Lucia Erni in ihrem Element: Menschen Gutes zu tun ist ihre Berufung.

Die Heilsarmee-Gemeinde in St. Gallen nah des Stiftsbezirkes ist eher klein, doch hat sie es in sich: Das Engagement der eingeschworenen Truppe von Mitarbeitenden und Freiwilligen ist beeindruckend. Nebst vielem anderen organisiert die Gemeinde jeden Freitag eine Lebensmittelabgabe für Familien. Heute sind wir dabei und staunen, wie das Team schwere Kisten rumschleppt und mit viel Ausdauer dafür sorgt, dass Menschen in Not Unterstützung erhalten.

Interview zwischen Lebensmittelkisten

Wir treffen Lucia zum Interview, doch ist sie so gefragt, dass wir das Gespräch einfach in ihren heutigen Tagesablauf einbauen und gleich live miterleben können, was sich da abspielt: Anlieferung verschiedenster Lebensmittel durch die Schweizer Tafel, Sortieren und Bereitstellen der Esswaren, die Menschen, die Lebensmittel beziehen, einweisen und die Reihenfolge auslosen, sowie schliesslich die Lebensmittel abgeben. Dazu gehört, dass sich das Team auch immer wieder Zeit nimmt zum Zuhören. Die Menschen haben meistens nicht nur ein Problem; es ist die Kumulierung von Schwierigkeiten, die in prekäre Situationen führt. Zwischendurch und während der Arbeit erzählt Lucia ein wenig von sich.

Am Schluss bleibt nie etwas übrig.

Lucias Mission: Menschen helfen

Lucia Erni ist seit sechs Jahren wieder in der Schweiz, nach 23 Jahren in Brasilien. Die Ostschweizerin erzählt von einem schwierigen Wiederanfang in der Schweiz, der Kulturschock war gross. Doch auch hier ist ihr Talent gefragt, Menschen beizustehen. Seit ihrer Rückkehr leitet sie die Heilsarmee-Gemeinde St. Gallen – mittlerweile in Co-Leitung mit Ruedi Odermatt. Dabei reisst sie immer wieder neue Projekte wie beispielsweise eine portugiesische Kleingruppe oder die Arbeit mit Frauen im Rotlichtmilieu an.
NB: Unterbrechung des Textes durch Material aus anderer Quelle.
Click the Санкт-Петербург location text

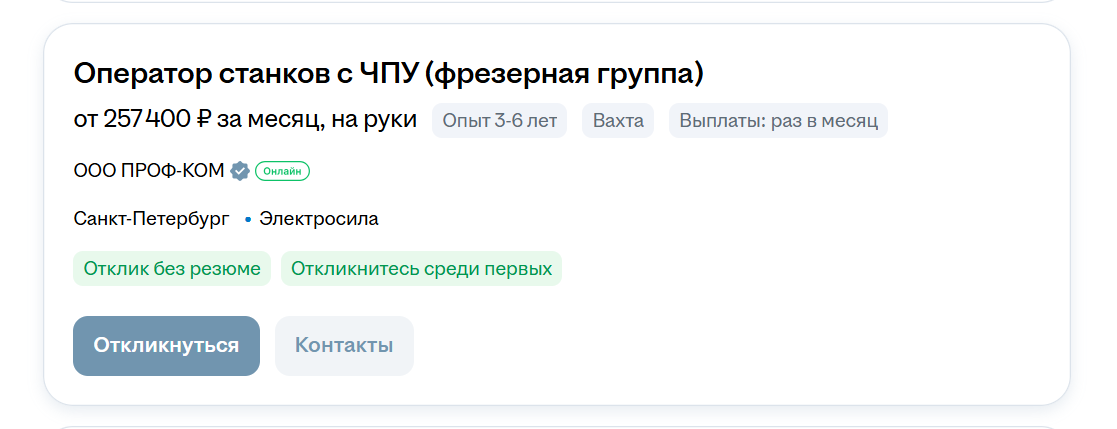[x=151, y=219]
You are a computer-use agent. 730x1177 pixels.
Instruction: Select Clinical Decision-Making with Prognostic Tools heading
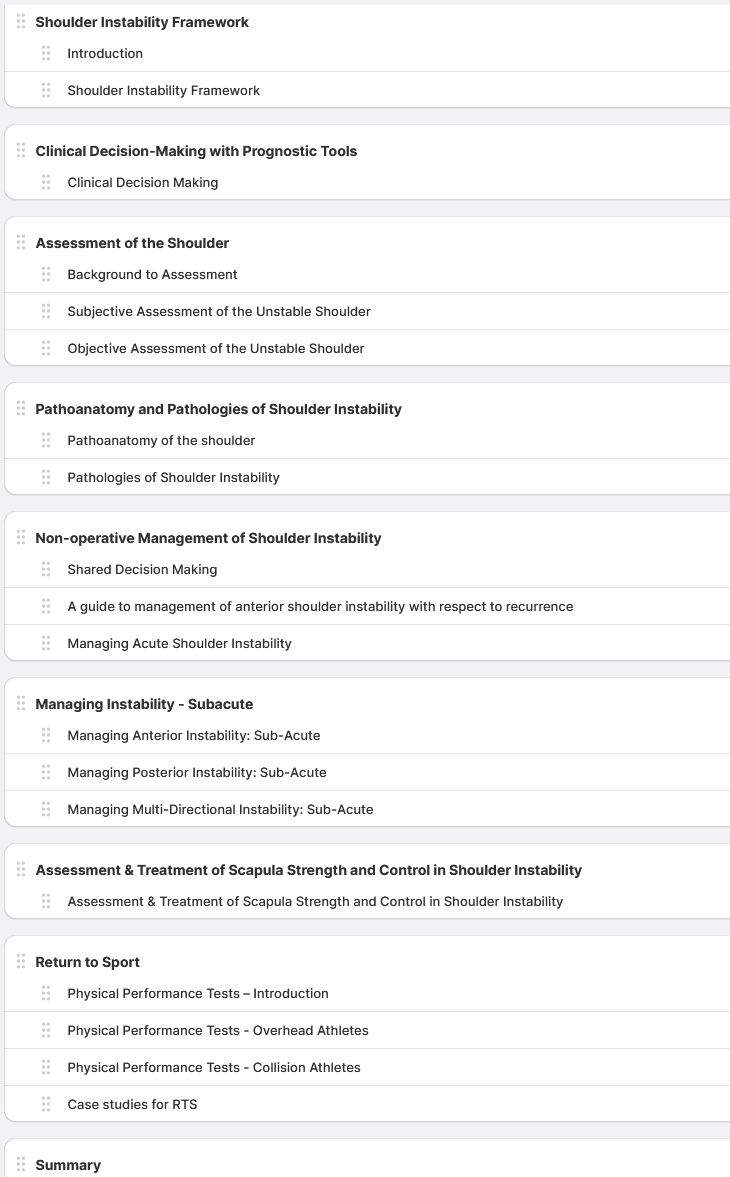click(x=196, y=151)
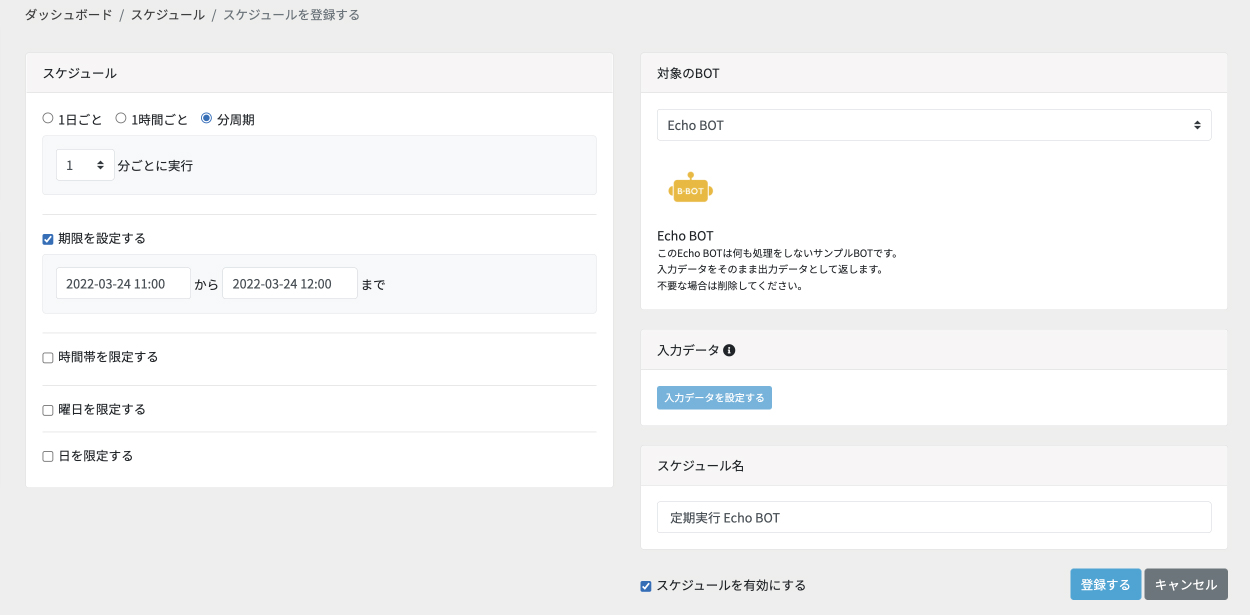Select the 分周期 radio option
The image size is (1250, 615).
207,118
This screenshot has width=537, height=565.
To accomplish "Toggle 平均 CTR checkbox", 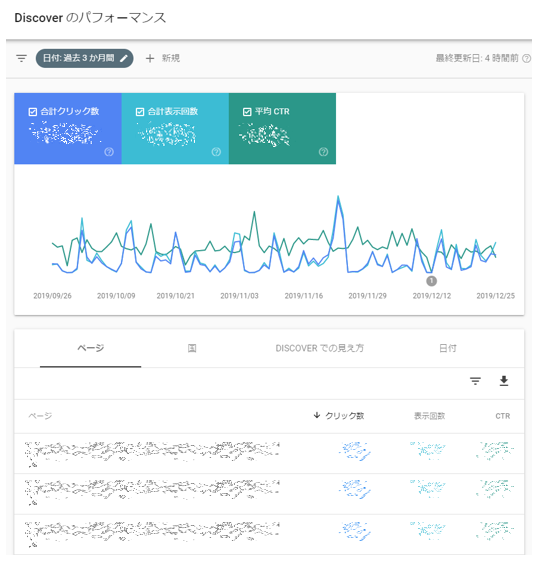I will click(247, 112).
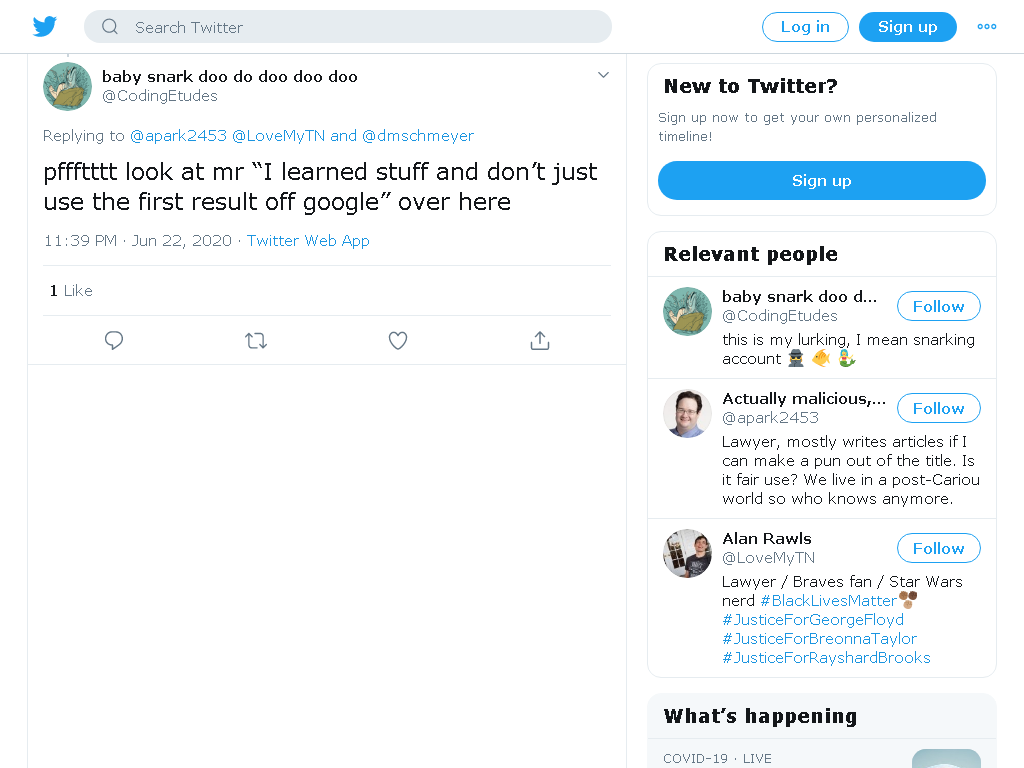Share the tweet via upload icon
The image size is (1024, 768).
coord(540,340)
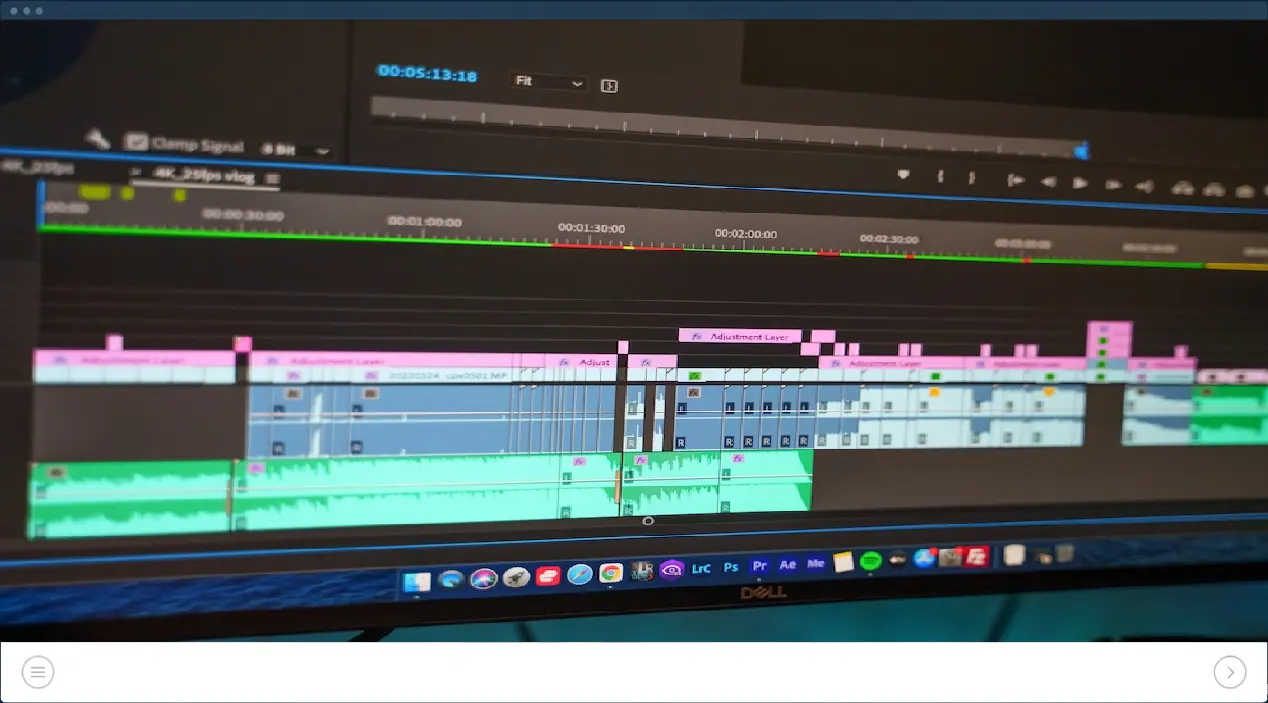Open Lightroom Classic from the dock
This screenshot has width=1268, height=703.
(x=701, y=568)
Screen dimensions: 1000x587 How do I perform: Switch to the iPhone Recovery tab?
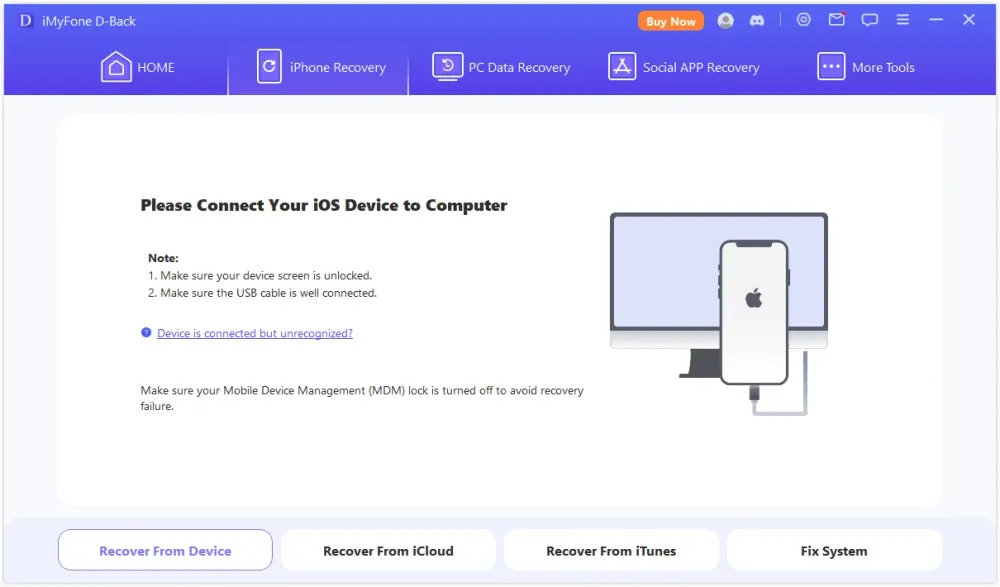click(320, 68)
Nur die ausdauernde Arbeit von Freiwilligen ermöglicht die Lebensmittelabgabe für Bedürftige.

Zur Person - Wer ist Lucia Erni?

Lucia ist seit 33 Jahren Heilsarmee-Offizierin. Bereits als Kind hat sie davon geträumt, ihre Mission in Brasilien zu leben. Dieser Traum hat sich erfüllt. Nach der Leitung eines Sozialstandortes hat sie vielfältige Pionierarbeit geleistet. Als einzige weibliche Heilsarmee-Offizierin weit und breit baute sie während zehn Jahren eine Gemeinde und eine Kinderkrippe auf; danach kam für weitere zehn Jahre der Wiederaufbau eines Familienintegrationszentrum dazu. Mit ihrer unkomplizierten Art hat sie das Vertrauen der verarmten Bevölkerung gewonnen. Lucia gehört nicht zur ängstlichen Sorte Mensch: So liess sie sich zur Atemschutz-Geräteträgerin der örtlichen Feuerwehr ausbilden und war oft für Buschbrände im Einsatz. Ihr Engagement für die Ärmsten passte aber nicht allen und mündete in bewaffnete Überfälle, so dass sie im letzten Jahr in Brasilien mit Personenschutz unterwegs sein musste. Diese Spannung hat sie schliesslich dazu bewogen, in die Schweiz zurückzukehren.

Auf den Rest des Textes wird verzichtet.